Thursday, August 05, 2021 10:51:57 AM
SAN DIEGO, Calif., March 01, 2021 (GLOBE NEWSWIRE) — Sorrento Therapeutics (NASDAQ: SRNE, “Sorrento”) and Scilex Holdings Company (“Scilex”), a majority owned subsidiary of Sorrento, have entered into an exclusive licensing term sheet with Aardvark Therapeutics (“Aardvark”) to acquire Aardvark’s proprietary formulation, Delayed Burst Release Low Dose Naltrexone (DBR-LDN), or ARD-301, for the treatment of chronic pain, fibromyalgia, and chronic post-COVID syndrome (“long haul COVID” or “long COVID”) in multiple Phase 2 programs planned to be initiated this year.

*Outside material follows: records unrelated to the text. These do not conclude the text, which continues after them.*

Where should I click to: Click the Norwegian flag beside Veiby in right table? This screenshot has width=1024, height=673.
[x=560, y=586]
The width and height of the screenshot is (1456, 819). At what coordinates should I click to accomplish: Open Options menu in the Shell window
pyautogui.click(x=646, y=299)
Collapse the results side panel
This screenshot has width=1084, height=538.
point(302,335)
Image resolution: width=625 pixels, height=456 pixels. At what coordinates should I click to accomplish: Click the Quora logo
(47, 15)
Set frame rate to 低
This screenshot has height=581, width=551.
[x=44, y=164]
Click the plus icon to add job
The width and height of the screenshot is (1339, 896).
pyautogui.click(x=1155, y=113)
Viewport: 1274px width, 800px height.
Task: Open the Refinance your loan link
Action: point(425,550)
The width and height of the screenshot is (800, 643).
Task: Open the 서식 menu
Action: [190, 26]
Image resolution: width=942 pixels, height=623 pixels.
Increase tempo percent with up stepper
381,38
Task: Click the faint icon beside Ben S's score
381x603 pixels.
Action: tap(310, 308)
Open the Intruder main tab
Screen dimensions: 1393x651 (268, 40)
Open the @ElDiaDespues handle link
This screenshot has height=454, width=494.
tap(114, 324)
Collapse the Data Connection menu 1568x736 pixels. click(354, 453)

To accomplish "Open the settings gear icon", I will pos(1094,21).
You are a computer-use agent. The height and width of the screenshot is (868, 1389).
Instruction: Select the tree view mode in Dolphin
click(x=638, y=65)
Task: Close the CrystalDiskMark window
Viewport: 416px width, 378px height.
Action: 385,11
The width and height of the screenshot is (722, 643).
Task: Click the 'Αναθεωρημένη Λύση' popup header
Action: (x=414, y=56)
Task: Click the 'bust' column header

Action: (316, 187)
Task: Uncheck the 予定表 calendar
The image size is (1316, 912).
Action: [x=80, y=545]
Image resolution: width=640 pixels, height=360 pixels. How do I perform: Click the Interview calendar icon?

Following execution of the definitive agreement between the parties, Scilex plans to work with Aardvark to initiate a new Phase 2 trial this year for fibromyalgia, which Scilex believes will be an important milestone for treating physicians, and most importantly for the estimated 10 million U.S. adults suffering from this chronic, frequently debilitating central pain condition with limited treatment options.1 Approximately one-third of those diagnosed with fibromyalgia in the U.S. are reported to receive chronic prescription opioids, which is part of the opioid crisis, since opioids are not believed to be an effective solution for chronic central pain.2 ARD-301 is comprised of a non-opioid, non-addictive therapy option that has been shown to have activity for improving a broad array of fibromyalgia symptoms in prior clinical studies with LDN. Currently, there are only three FDA approved pharmacologic treatments for fibromyalgia, but they have demonstrated limited efficacy and burdensome side effects in many patients.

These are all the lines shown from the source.